> Problem to solve
The lines to find are those in the entries that hold the word "computer"; copy every one of them.

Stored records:
════════════════

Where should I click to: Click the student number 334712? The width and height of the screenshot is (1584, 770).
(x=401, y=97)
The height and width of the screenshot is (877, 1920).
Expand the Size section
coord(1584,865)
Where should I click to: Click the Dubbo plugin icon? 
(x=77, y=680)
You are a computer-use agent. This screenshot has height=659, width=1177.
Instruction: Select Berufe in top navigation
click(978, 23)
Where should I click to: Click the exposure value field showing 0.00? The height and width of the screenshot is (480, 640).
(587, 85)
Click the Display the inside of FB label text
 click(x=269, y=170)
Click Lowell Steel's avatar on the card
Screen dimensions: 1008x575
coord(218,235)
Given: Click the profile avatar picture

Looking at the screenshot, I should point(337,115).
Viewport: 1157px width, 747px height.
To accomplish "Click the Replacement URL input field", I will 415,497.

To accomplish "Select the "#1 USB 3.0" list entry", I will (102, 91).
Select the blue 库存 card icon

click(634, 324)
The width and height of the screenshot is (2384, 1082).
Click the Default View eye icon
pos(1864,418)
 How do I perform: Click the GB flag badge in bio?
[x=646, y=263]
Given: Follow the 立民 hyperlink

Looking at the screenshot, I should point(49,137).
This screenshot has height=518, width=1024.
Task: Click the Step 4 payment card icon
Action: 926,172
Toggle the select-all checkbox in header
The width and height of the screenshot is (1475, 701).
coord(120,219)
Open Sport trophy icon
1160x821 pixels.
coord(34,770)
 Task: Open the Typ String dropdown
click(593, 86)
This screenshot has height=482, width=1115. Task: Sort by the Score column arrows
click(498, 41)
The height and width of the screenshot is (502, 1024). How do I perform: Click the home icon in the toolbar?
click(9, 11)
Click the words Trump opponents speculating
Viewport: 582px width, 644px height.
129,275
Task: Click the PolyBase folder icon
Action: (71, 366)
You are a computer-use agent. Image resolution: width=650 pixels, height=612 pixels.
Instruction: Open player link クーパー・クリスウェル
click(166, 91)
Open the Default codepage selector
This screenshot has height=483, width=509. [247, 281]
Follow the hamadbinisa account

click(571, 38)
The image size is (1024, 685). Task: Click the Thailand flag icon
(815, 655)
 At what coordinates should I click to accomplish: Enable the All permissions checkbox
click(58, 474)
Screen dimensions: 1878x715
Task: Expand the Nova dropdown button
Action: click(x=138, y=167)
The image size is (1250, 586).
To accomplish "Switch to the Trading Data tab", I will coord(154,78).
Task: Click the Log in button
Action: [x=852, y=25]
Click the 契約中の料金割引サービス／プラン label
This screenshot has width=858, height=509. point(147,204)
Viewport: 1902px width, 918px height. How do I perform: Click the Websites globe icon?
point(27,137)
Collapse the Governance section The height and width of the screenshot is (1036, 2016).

════════════════

> Answer to this exercise
You are a computer-use agent. This screenshot has height=659, width=1177.
You are a computer-use agent. Image resolution: width=650 pixels, height=612 pixels.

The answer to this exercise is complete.